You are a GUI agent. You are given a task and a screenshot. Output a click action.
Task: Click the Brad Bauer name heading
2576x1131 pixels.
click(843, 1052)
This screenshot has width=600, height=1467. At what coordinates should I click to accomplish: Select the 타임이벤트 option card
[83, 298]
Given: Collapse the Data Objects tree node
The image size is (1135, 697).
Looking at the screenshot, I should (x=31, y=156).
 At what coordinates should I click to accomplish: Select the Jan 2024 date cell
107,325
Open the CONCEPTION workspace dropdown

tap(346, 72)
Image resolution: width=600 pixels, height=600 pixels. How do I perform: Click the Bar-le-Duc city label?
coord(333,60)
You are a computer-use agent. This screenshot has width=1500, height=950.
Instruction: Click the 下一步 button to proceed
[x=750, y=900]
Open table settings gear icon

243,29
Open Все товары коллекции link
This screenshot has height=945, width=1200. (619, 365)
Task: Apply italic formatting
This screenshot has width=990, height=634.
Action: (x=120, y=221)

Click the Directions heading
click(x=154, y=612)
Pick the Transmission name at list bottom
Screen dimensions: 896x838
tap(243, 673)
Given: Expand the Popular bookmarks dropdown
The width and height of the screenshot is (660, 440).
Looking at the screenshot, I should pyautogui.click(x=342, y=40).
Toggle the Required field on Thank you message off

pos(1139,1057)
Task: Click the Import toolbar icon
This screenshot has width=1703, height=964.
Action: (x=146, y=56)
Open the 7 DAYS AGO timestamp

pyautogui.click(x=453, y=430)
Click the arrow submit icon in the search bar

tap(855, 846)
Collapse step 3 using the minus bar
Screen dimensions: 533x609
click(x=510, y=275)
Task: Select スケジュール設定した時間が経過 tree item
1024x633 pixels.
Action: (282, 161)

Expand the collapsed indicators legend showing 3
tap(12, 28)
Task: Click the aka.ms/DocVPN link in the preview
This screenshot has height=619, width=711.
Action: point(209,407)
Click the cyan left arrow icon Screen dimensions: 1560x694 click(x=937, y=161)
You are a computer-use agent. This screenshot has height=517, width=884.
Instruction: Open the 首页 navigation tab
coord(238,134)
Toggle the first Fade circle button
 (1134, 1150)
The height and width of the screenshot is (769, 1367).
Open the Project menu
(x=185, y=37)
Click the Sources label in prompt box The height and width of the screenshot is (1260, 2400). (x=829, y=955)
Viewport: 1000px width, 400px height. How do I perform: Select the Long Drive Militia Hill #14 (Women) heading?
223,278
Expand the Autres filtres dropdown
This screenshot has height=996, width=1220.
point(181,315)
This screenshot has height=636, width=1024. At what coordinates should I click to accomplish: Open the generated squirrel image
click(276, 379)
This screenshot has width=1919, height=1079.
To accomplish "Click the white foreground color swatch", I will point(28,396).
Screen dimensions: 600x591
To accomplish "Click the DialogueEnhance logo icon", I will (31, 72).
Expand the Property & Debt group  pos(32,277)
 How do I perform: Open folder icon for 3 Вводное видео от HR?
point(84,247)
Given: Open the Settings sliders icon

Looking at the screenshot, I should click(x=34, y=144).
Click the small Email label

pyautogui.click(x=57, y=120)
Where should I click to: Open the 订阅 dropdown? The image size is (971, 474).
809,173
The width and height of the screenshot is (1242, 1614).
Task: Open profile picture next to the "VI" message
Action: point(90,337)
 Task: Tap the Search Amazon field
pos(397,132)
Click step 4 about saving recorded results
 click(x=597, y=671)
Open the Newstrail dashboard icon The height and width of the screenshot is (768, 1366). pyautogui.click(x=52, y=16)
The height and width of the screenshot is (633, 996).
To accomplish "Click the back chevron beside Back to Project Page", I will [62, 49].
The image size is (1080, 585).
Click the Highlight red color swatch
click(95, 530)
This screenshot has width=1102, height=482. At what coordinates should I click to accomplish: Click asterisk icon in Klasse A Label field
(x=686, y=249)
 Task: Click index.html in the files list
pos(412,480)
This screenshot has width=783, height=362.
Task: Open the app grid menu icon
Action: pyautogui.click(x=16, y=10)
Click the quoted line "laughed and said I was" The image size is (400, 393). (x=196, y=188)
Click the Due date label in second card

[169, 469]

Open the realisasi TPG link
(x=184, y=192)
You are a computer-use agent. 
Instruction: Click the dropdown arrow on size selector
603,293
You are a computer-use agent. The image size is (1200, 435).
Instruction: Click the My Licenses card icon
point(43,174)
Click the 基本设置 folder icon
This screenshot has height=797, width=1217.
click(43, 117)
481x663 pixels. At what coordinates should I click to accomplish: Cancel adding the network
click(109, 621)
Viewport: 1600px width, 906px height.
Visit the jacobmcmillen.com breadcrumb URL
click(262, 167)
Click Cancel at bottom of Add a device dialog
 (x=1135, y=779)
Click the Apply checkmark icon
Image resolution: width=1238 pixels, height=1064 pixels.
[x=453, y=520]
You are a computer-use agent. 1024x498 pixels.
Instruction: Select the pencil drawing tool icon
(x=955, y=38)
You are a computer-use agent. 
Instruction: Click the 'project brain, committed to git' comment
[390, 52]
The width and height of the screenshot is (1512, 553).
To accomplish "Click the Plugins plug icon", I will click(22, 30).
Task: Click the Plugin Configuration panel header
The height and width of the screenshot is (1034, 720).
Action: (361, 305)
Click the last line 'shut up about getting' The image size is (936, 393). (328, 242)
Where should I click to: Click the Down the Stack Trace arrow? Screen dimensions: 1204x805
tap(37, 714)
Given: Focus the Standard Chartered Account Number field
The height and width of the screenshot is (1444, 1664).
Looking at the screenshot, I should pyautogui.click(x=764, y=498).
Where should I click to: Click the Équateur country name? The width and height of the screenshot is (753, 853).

◆ WHAT YOU NEED TO DO ◆
Copy every line of the records word for word.

◆ ANSWER SECTION ◆
You are a GUI agent. You are given a task and a screenshot. Output a click action.
Task: Click the Brad Bauer name heading
2576x1131 pixels.
click(843, 1052)
This screenshot has width=600, height=1467. At what coordinates should I click to accomplish: Select the 타임이벤트 option card
[83, 298]
Given: Collapse the Data Objects tree node
The image size is (1135, 697).
Looking at the screenshot, I should (x=31, y=156).
 At what coordinates should I click to accomplish: Select the Jan 2024 date cell
107,325
Open the CONCEPTION workspace dropdown

tap(346, 72)
Image resolution: width=600 pixels, height=600 pixels. How do I perform: Click the Bar-le-Duc city label?
coord(333,60)
You are a computer-use agent. This screenshot has width=1500, height=950.
Instruction: Click the 下一步 button to proceed
[x=750, y=900]
Open table settings gear icon

243,29
Open Все товары коллекции link
This screenshot has height=945, width=1200. (619, 365)
Task: Apply italic formatting
This screenshot has width=990, height=634.
Action: (x=120, y=221)

Click the Directions heading
click(x=154, y=612)
Pick the Transmission name at list bottom
Screen dimensions: 896x838
tap(243, 673)
Given: Expand the Popular bookmarks dropdown
The width and height of the screenshot is (660, 440).
Looking at the screenshot, I should pyautogui.click(x=342, y=40).
Toggle the Required field on Thank you message off

pos(1139,1057)
Task: Click the Import toolbar icon
This screenshot has width=1703, height=964.
Action: (x=146, y=56)
Open the 7 DAYS AGO timestamp

pyautogui.click(x=453, y=430)
Click the arrow submit icon in the search bar

tap(855, 846)
Collapse step 3 using the minus bar
Screen dimensions: 533x609
click(x=510, y=275)
Task: Select スケジュール設定した時間が経過 tree item
1024x633 pixels.
Action: (282, 161)

Expand the collapsed indicators legend showing 3
tap(12, 28)
Task: Click the aka.ms/DocVPN link in the preview
This screenshot has height=619, width=711.
Action: point(209,407)
Click the cyan left arrow icon Screen dimensions: 1560x694 click(x=937, y=161)
You are a computer-use agent. This screenshot has height=517, width=884.
Instruction: Open the 首页 navigation tab
coord(238,134)
Toggle the first Fade circle button
 (1134, 1150)
The height and width of the screenshot is (769, 1367).
Open the Project menu
(x=185, y=37)
Click the Sources label in prompt box The height and width of the screenshot is (1260, 2400). (x=829, y=955)
Viewport: 1000px width, 400px height. How do I perform: Select the Long Drive Militia Hill #14 (Women) heading?
223,278
Expand the Autres filtres dropdown
This screenshot has height=996, width=1220.
point(181,315)
This screenshot has height=636, width=1024. At what coordinates should I click to accomplish: Open the generated squirrel image
click(276, 379)
This screenshot has width=1919, height=1079.
To accomplish "Click the white foreground color swatch", I will point(28,396).
Screen dimensions: 600x591
To accomplish "Click the DialogueEnhance logo icon", I will (31, 72).
Expand the Property & Debt group  pos(32,277)
 How do I perform: Open folder icon for 3 Вводное видео от HR?
point(84,247)
Given: Open the Settings sliders icon

Looking at the screenshot, I should click(x=34, y=144).
Click the small Email label

pyautogui.click(x=57, y=120)
Where should I click to: Open the 订阅 dropdown? The image size is (971, 474).
809,173
The width and height of the screenshot is (1242, 1614).
Task: Open profile picture next to the "VI" message
Action: point(90,337)
 Task: Tap the Search Amazon field
pos(397,132)
Click step 4 about saving recorded results
 click(x=597, y=671)
Open the Newstrail dashboard icon The height and width of the screenshot is (768, 1366). pyautogui.click(x=52, y=16)
The height and width of the screenshot is (633, 996).
To accomplish "Click the back chevron beside Back to Project Page", I will [62, 49].
The image size is (1080, 585).
Click the Highlight red color swatch
click(95, 530)
This screenshot has width=1102, height=482. At what coordinates should I click to accomplish: Click asterisk icon in Klasse A Label field
(x=686, y=249)
 Task: Click index.html in the files list
pos(412,480)
This screenshot has width=783, height=362.
Task: Open the app grid menu icon
Action: pyautogui.click(x=16, y=10)
Click the quoted line "laughed and said I was" The image size is (400, 393). (x=196, y=188)
Click the Due date label in second card

[169, 469]

Open the realisasi TPG link
(x=184, y=192)
You are a computer-use agent. 
Instruction: Click the dropdown arrow on size selector
603,293
You are a computer-use agent. The image size is (1200, 435).
Instruction: Click the My Licenses card icon
point(43,174)
Click the 基本设置 folder icon
This screenshot has height=797, width=1217.
click(43, 117)
481x663 pixels. At what coordinates should I click to accomplish: Cancel adding the network
click(109, 621)
Viewport: 1600px width, 906px height.
Visit the jacobmcmillen.com breadcrumb URL
click(262, 167)
Click Cancel at bottom of Add a device dialog
 (x=1135, y=779)
Click the Apply checkmark icon
Image resolution: width=1238 pixels, height=1064 pixels.
[x=453, y=520]
You are a computer-use agent. 1024x498 pixels.
Instruction: Select the pencil drawing tool icon
(x=955, y=38)
You are a computer-use agent. 
Instruction: Click the 'project brain, committed to git' comment
[390, 52]
The width and height of the screenshot is (1512, 553).
To accomplish "Click the Plugins plug icon", I will click(22, 30).
Task: Click the Plugin Configuration panel header
The height and width of the screenshot is (1034, 720).
Action: (361, 305)
Click the last line 'shut up about getting' The image size is (936, 393). (328, 242)
Where should I click to: Click the Down the Stack Trace arrow? Screen dimensions: 1204x805
tap(37, 714)
Given: Focus the Standard Chartered Account Number field
The height and width of the screenshot is (1444, 1664).
Looking at the screenshot, I should pyautogui.click(x=764, y=498).
Where should I click to: Click the Équateur country name? The width and height of the screenshot is (753, 853).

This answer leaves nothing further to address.